Work order -
Copy each entry as it stands, leaving nothing out.

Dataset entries
BEGIN

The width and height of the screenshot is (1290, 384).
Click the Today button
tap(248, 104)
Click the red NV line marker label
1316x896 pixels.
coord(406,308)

END

Response to the exercise -
The width and height of the screenshot is (1290, 384).
Click the Today button
tap(248, 104)
Click the red NV line marker label
1316x896 pixels.
coord(406,308)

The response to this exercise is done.